You will have moments of highs and others filled with lows. You'll be homesick at the most random times, and lonely sometimes. Let things run their course, and figure it out in your own time and way. This is your journey, do it the way you like. Lastly, I want to share with all of you something I jotted down in my notebook one morning while sitting at a cafe in second week here.

" At the end of everyday I feel proud of myself for doing this. For taking each challenge I face here with the understanding that even if I fail, I still tried. It's not easy being here and I want others who are thinking of coming here to realize that this isn't going to be a smooth or easy transition. It's going to be full of bumps and unexpected twists. It's going to be frustrating at times and wonderful at times, But it will be the adventure you choose to have. So if you are thinking of coming to teach or do something you've never done before somewhere in this world, you need to have/create that well of inner strength that will get you through those moments of frustration and confusion until you have find your footing. I am far from strong, but I am learning to be and even more so I am learning that inner strength can only be found through yourself. Nobody can give it to you or make it for you, it all comes down to the faith and belief you have in yourself."

The thing about taking a leap of faith on life and yourself is that you have no idea where of if you will land.

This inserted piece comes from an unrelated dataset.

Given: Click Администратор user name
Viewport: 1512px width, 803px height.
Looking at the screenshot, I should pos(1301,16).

You just have to leap in the moment and let everything else play out in its own way and time. I am learning to just have that trust in myself that no matter what comes my way I will figure it out. So there is no point agonizing over it, worrying about it, or playing what if games. We live now, and deal with the rest when the time comes.

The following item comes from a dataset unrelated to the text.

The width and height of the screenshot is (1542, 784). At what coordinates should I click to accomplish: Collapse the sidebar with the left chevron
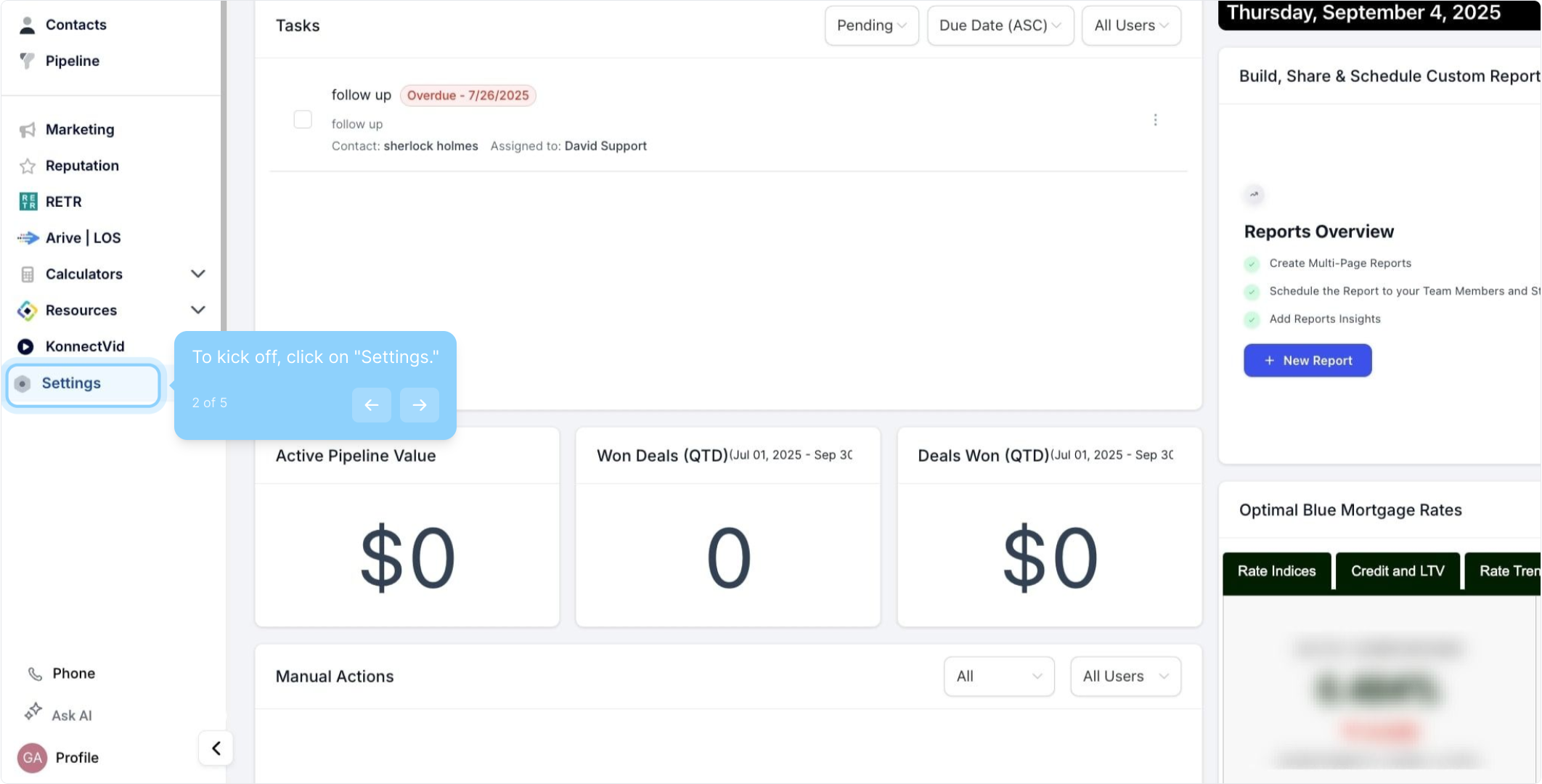[x=216, y=748]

I have no idea if any of what I wrote makes sense, but I have you see that I am trying to say is that life is unpredictable and always changing. We have to live our lives for us, and do our best not to step on others in the process. You have to believe in yourself, and understand that things won't always go the way you want it, the way you've imagined it, or the way you planned it but that doesn't mean it isn't right for you, or that you have to give up or that you can't end up in the same place by taking a different path. At the end of the day, this is your life and the fewer regrets the better. Just remember it won't be easy, but most likely it will be so worth it.

Be blessed,
~Lola O.~



I've been crazy about this song for the past couple of weeks. I don't know what it is but this song makes me feel like my butterfly wings are soaring through the skies. It makes me smile and wonder when I listen to it. Hopefully, it does the same for  you:)!!!
4 Responses
  1. Ray Says:

    Honestly it took me about 3 months to get adjusted and feel comfortable. i don't think you can put a time frame on how long it takes for you to feel "good." Take as much time as you need!

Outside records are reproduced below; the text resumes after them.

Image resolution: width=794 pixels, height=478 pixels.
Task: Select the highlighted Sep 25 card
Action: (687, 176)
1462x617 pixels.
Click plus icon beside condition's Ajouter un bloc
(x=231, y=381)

    I can't believe you've already been here for a month!

    Keep writing!


  2. Lola O. Says:

    Your right, there is no set time frame. I'm adjusting at my own pace and I guess one day I will have one those moments where I realize things are starting to feel "comfortable" and "normal" now.

    One month, come friday...this month has been a blur of things. Hopefully next month will have a clearer view.


  3. I totally agree with what you've written and can really relate to your feelings from when I first got here. It's definitely been an amazing journey!!